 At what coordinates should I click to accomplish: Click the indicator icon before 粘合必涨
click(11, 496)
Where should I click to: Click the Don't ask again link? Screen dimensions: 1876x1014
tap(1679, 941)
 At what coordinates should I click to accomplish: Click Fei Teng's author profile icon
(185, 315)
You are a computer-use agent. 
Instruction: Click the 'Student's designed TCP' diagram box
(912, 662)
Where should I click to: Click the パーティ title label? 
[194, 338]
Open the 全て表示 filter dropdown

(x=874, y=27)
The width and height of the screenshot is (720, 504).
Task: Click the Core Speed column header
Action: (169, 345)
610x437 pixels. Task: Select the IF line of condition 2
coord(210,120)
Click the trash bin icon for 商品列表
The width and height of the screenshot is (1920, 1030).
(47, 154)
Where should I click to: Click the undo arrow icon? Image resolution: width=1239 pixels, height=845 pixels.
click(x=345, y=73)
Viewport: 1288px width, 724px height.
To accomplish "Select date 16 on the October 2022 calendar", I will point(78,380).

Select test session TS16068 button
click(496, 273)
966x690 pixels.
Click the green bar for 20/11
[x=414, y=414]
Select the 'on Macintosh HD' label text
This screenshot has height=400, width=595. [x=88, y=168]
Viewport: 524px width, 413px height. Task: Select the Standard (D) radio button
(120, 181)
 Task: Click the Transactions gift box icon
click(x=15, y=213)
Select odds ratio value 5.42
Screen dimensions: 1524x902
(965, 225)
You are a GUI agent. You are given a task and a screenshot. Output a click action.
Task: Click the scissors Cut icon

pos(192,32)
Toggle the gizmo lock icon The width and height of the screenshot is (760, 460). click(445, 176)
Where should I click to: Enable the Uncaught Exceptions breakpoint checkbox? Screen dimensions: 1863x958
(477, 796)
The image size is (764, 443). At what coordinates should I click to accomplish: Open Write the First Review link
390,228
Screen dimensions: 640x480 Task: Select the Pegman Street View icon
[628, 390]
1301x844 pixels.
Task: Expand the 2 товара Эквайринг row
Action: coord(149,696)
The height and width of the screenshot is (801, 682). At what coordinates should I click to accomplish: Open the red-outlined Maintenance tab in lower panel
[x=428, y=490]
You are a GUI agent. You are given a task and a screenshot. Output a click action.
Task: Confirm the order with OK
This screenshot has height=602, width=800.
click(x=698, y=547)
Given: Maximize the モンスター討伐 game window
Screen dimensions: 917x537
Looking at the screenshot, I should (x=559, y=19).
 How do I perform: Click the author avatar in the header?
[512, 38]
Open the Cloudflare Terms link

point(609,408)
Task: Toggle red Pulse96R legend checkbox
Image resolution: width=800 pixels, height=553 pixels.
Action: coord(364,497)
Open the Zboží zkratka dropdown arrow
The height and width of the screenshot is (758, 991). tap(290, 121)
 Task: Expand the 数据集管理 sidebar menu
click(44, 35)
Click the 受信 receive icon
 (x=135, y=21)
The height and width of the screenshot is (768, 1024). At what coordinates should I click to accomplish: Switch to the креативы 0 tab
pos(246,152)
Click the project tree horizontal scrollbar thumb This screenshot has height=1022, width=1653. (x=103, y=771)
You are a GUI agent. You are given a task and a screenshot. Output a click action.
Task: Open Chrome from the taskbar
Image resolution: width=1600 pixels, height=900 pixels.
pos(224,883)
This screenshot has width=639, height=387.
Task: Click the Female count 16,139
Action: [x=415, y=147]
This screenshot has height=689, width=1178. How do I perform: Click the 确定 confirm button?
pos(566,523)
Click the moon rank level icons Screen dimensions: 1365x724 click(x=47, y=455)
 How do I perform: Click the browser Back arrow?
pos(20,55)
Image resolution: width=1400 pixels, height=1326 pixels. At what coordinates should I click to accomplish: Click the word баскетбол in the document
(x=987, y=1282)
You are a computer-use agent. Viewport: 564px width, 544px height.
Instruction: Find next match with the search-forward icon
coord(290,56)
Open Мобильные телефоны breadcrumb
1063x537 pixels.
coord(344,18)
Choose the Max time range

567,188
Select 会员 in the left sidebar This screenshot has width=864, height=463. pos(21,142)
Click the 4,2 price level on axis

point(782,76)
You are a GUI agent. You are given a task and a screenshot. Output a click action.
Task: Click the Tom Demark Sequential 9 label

■ ■ ■ ■ ■ ■ ■

Provide an exact copy of all the material.

### Answer area
 At what coordinates should I click to accomplish: Click the indicator icon before 粘合必涨
click(11, 496)
Where should I click to: Click the Don't ask again link? Screen dimensions: 1876x1014
tap(1679, 941)
 At what coordinates should I click to accomplish: Click Fei Teng's author profile icon
(185, 315)
You are a computer-use agent. 
Instruction: Click the 'Student's designed TCP' diagram box
(912, 662)
Where should I click to: Click the パーティ title label? 
[194, 338]
Open the 全て表示 filter dropdown

(x=874, y=27)
The width and height of the screenshot is (720, 504).
Task: Click the Core Speed column header
Action: (169, 345)
610x437 pixels. Task: Select the IF line of condition 2
coord(210,120)
Click the trash bin icon for 商品列表
The width and height of the screenshot is (1920, 1030).
(47, 154)
Where should I click to: Click the undo arrow icon? Image resolution: width=1239 pixels, height=845 pixels.
click(x=345, y=73)
Viewport: 1288px width, 724px height.
To accomplish "Select date 16 on the October 2022 calendar", I will point(78,380).

Select test session TS16068 button
click(496, 273)
966x690 pixels.
Click the green bar for 20/11
[x=414, y=414]
Select the 'on Macintosh HD' label text
This screenshot has height=400, width=595. [x=88, y=168]
Viewport: 524px width, 413px height. Task: Select the Standard (D) radio button
(120, 181)
 Task: Click the Transactions gift box icon
click(x=15, y=213)
Select odds ratio value 5.42
Screen dimensions: 1524x902
(965, 225)
You are a GUI agent. You are given a task and a screenshot. Output a click action.
Task: Click the scissors Cut icon

pos(192,32)
Toggle the gizmo lock icon The width and height of the screenshot is (760, 460). click(445, 176)
Where should I click to: Enable the Uncaught Exceptions breakpoint checkbox? Screen dimensions: 1863x958
(477, 796)
The image size is (764, 443). At what coordinates should I click to accomplish: Open Write the First Review link
390,228
Screen dimensions: 640x480 Task: Select the Pegman Street View icon
[628, 390]
1301x844 pixels.
Task: Expand the 2 товара Эквайринг row
Action: coord(149,696)
The height and width of the screenshot is (801, 682). At what coordinates should I click to accomplish: Open the red-outlined Maintenance tab in lower panel
[x=428, y=490]
You are a GUI agent. You are given a task and a screenshot. Output a click action.
Task: Confirm the order with OK
This screenshot has height=602, width=800.
click(x=698, y=547)
Given: Maximize the モンスター討伐 game window
Screen dimensions: 917x537
Looking at the screenshot, I should (x=559, y=19).
 How do I perform: Click the author avatar in the header?
[512, 38]
Open the Cloudflare Terms link

point(609,408)
Task: Toggle red Pulse96R legend checkbox
Image resolution: width=800 pixels, height=553 pixels.
Action: coord(364,497)
Open the Zboží zkratka dropdown arrow
The height and width of the screenshot is (758, 991). tap(290, 121)
 Task: Expand the 数据集管理 sidebar menu
click(44, 35)
Click the 受信 receive icon
 (x=135, y=21)
The height and width of the screenshot is (768, 1024). At what coordinates should I click to accomplish: Switch to the креативы 0 tab
pos(246,152)
Click the project tree horizontal scrollbar thumb This screenshot has height=1022, width=1653. (x=103, y=771)
You are a GUI agent. You are given a task and a screenshot. Output a click action.
Task: Open Chrome from the taskbar
Image resolution: width=1600 pixels, height=900 pixels.
pos(224,883)
This screenshot has width=639, height=387.
Task: Click the Female count 16,139
Action: [x=415, y=147]
This screenshot has height=689, width=1178. How do I perform: Click the 确定 confirm button?
pos(566,523)
Click the moon rank level icons Screen dimensions: 1365x724 click(x=47, y=455)
 How do I perform: Click the browser Back arrow?
pos(20,55)
Image resolution: width=1400 pixels, height=1326 pixels. At what coordinates should I click to accomplish: Click the word баскетбол in the document
(x=987, y=1282)
You are a computer-use agent. Viewport: 564px width, 544px height.
Instruction: Find next match with the search-forward icon
coord(290,56)
Open Мобильные телефоны breadcrumb
1063x537 pixels.
coord(344,18)
Choose the Max time range

567,188
Select 会员 in the left sidebar This screenshot has width=864, height=463. pos(21,142)
Click the 4,2 price level on axis

point(782,76)
You are a GUI agent. You are given a task and a screenshot. Output a click action.
Task: Click the Tom Demark Sequential 9 label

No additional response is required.